§ WRITTEN EXERCISE: Reproduce the records below word for word, from the line containing "Task: Bookmark this page with the star icon" through the line containing "[x=113, y=245]", inclusive of both.

-- START OF ENTRIES --

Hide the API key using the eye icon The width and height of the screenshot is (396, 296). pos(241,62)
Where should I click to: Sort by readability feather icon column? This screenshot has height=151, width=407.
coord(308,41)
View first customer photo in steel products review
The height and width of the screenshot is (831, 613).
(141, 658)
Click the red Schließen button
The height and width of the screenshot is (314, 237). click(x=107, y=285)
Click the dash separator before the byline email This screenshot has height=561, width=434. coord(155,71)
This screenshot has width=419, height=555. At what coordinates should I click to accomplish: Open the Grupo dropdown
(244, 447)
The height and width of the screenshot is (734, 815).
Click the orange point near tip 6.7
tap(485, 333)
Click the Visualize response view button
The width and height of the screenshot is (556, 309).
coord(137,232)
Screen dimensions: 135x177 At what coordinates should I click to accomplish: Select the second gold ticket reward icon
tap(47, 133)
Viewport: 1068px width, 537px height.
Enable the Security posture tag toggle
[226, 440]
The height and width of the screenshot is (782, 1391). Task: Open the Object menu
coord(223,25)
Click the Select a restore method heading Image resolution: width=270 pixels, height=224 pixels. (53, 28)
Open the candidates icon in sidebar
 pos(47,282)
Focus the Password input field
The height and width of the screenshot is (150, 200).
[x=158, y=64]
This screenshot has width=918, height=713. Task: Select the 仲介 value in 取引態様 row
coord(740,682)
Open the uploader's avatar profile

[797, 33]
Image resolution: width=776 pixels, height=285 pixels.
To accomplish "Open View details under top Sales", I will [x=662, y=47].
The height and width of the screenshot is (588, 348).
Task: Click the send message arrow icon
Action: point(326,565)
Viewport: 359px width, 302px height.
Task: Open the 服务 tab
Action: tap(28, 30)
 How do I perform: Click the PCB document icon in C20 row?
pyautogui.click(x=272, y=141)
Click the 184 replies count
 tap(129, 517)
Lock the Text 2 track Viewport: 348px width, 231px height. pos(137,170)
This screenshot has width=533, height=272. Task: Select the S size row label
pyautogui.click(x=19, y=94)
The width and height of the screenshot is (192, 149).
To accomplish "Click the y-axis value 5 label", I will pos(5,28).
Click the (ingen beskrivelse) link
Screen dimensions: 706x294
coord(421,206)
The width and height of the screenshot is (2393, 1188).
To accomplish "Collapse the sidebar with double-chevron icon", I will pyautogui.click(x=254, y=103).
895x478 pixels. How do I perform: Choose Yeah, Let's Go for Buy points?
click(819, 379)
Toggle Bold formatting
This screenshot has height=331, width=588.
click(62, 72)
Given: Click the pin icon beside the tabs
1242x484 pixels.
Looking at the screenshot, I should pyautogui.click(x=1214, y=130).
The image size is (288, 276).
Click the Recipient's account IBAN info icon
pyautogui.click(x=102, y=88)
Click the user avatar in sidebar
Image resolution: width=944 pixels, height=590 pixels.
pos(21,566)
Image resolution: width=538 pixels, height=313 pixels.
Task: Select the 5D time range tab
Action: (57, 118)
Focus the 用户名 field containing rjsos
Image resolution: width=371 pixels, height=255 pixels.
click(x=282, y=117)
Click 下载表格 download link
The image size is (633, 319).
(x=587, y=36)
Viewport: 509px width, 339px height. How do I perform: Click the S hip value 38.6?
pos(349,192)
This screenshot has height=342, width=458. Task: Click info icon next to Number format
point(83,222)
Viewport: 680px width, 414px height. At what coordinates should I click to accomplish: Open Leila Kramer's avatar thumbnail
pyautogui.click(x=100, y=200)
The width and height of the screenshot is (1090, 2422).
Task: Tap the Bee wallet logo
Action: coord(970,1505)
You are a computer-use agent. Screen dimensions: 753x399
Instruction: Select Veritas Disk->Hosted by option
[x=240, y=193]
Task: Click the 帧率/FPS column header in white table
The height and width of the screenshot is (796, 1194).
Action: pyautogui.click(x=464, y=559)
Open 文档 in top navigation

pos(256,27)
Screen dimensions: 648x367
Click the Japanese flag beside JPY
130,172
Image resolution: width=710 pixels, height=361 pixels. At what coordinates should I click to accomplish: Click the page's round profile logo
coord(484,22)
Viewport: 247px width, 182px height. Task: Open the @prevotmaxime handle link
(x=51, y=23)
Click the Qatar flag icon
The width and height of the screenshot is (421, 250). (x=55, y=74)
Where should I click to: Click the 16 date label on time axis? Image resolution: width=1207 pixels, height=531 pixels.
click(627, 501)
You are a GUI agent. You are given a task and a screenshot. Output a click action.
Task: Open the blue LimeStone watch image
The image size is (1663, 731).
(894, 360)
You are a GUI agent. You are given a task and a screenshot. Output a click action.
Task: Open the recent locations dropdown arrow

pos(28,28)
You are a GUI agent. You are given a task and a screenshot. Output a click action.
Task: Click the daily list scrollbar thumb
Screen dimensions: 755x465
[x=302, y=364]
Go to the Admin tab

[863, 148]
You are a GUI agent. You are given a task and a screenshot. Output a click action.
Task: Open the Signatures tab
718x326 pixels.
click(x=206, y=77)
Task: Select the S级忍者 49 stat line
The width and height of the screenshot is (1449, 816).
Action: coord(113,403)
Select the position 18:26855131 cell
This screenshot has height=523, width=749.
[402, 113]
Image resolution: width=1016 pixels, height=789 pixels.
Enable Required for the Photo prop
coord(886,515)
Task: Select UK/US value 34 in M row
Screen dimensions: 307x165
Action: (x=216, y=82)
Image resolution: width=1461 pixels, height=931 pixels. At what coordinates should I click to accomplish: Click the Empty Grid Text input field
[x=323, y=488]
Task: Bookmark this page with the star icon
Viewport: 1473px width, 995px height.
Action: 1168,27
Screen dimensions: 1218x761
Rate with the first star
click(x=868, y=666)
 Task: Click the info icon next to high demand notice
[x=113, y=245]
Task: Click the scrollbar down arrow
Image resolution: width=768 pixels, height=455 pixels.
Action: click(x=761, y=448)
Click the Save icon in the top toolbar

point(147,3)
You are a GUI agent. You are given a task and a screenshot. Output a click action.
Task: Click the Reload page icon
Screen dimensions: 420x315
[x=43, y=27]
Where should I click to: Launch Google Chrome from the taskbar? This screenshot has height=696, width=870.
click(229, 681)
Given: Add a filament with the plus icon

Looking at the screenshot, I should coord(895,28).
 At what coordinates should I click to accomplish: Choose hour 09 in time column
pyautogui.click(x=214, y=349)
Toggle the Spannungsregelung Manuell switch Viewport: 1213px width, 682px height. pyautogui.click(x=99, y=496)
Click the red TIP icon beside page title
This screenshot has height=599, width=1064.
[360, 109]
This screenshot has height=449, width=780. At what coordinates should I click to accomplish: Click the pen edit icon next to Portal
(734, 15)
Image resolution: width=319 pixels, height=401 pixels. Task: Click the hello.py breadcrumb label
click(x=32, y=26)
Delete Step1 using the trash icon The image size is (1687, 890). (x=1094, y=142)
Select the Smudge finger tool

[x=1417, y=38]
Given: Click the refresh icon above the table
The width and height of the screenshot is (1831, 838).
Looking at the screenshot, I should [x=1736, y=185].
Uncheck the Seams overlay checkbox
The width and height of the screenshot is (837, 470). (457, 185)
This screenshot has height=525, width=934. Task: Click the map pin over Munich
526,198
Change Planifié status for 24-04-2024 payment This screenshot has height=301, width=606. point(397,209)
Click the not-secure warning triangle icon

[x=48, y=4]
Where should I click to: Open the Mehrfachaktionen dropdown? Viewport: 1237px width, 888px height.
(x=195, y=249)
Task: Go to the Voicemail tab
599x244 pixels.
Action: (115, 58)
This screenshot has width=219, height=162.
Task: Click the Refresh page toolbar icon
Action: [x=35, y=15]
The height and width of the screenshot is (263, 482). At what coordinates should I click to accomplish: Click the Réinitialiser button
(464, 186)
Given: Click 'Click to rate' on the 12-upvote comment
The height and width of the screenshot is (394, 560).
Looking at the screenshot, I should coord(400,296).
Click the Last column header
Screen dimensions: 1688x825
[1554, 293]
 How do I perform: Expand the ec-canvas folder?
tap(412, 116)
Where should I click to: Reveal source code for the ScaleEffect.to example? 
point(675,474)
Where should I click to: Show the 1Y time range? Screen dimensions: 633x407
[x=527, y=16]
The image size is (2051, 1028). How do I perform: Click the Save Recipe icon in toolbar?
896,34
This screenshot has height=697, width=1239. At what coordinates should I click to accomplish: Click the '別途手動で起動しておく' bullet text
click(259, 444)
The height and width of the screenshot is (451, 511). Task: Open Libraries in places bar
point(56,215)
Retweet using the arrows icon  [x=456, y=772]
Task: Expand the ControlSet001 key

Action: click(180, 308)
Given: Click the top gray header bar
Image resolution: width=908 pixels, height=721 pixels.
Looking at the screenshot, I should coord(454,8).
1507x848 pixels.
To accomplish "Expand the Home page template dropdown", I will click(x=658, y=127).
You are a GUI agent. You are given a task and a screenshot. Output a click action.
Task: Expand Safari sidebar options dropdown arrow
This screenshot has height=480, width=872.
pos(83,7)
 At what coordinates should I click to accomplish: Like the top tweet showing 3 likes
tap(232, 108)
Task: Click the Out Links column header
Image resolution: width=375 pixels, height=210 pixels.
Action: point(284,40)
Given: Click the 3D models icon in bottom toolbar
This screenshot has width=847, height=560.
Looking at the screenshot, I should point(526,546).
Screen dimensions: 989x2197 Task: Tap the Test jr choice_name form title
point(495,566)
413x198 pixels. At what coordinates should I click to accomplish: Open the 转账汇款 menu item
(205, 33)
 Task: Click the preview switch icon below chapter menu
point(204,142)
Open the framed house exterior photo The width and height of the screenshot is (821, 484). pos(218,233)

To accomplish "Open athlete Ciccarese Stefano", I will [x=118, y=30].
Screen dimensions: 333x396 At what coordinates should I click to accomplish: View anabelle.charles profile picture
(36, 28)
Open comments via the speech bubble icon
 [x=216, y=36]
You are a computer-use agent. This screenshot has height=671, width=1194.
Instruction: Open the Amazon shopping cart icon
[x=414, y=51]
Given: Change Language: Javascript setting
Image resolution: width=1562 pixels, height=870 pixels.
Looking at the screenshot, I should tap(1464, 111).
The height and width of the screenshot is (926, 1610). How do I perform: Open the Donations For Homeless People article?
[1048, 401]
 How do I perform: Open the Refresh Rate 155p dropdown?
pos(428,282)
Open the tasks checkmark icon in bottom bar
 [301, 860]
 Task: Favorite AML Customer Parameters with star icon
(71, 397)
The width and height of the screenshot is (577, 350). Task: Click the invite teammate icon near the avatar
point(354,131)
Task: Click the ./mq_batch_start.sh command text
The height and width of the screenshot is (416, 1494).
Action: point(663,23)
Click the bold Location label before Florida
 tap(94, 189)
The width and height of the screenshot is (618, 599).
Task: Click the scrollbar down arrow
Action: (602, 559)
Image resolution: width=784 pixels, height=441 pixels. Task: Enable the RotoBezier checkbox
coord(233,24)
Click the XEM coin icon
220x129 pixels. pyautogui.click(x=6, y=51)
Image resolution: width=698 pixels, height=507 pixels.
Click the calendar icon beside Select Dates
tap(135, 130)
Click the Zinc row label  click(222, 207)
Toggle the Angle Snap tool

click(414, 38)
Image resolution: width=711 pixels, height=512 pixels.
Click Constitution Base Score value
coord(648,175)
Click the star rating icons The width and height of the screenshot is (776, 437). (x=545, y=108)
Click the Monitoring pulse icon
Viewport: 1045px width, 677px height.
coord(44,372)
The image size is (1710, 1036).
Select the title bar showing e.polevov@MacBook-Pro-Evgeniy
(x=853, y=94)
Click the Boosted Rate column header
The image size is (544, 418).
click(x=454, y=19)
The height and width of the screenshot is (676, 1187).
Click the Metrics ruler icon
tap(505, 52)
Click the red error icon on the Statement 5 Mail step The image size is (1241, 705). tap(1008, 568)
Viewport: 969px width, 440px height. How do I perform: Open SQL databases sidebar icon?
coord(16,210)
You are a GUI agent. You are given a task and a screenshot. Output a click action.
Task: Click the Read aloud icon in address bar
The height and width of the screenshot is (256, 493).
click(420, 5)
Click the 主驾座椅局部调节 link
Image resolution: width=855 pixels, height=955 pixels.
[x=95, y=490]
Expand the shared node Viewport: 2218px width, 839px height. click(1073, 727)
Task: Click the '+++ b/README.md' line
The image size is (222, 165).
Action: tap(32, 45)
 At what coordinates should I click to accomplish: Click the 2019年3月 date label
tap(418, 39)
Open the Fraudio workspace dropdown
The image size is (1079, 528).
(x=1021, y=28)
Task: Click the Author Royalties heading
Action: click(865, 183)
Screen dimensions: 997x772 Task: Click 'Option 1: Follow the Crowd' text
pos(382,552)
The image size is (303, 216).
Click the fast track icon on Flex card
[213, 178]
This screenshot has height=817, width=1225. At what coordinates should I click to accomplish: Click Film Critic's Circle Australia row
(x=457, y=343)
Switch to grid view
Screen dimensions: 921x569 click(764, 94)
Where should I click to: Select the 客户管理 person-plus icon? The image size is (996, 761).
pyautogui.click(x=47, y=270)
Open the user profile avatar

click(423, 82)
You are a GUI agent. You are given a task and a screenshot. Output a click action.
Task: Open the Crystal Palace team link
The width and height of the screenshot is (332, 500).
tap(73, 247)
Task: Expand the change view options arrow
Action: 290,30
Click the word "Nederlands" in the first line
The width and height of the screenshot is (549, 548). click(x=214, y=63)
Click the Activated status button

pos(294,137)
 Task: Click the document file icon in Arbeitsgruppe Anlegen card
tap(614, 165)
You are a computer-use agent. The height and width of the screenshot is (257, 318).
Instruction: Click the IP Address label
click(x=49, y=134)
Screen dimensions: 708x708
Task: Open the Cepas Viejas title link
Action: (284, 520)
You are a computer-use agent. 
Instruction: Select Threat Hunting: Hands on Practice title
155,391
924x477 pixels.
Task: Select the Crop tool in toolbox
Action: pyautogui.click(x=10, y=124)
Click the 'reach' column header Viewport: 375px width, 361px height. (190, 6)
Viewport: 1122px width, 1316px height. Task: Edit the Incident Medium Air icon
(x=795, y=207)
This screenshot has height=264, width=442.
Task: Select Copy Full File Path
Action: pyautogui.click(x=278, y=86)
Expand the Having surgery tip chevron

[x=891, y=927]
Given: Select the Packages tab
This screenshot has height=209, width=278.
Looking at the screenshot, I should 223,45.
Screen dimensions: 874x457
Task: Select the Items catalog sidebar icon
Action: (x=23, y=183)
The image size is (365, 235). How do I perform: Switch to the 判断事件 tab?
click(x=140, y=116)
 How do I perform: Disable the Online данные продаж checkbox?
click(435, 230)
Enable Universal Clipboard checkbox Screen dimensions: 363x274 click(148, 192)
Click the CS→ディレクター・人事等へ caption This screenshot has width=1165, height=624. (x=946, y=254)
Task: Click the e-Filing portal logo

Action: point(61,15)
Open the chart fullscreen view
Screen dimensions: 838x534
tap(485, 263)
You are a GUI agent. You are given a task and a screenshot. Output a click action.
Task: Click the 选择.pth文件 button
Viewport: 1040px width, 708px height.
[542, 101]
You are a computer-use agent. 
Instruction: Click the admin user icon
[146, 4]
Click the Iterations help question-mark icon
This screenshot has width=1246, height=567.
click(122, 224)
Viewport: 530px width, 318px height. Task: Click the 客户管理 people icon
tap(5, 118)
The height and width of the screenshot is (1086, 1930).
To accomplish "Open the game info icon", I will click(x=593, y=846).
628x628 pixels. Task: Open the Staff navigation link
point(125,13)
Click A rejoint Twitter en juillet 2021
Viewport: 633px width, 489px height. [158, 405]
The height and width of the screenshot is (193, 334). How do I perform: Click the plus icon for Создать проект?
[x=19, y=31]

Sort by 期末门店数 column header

-- END OF ENTRIES --

§ REPLY:
Task: Bookmark this page with the star icon
Viewport: 1473px width, 995px height.
Action: 1168,27
Screen dimensions: 1218x761
Rate with the first star
click(x=868, y=666)
 Task: Click the info icon next to high demand notice
[x=113, y=245]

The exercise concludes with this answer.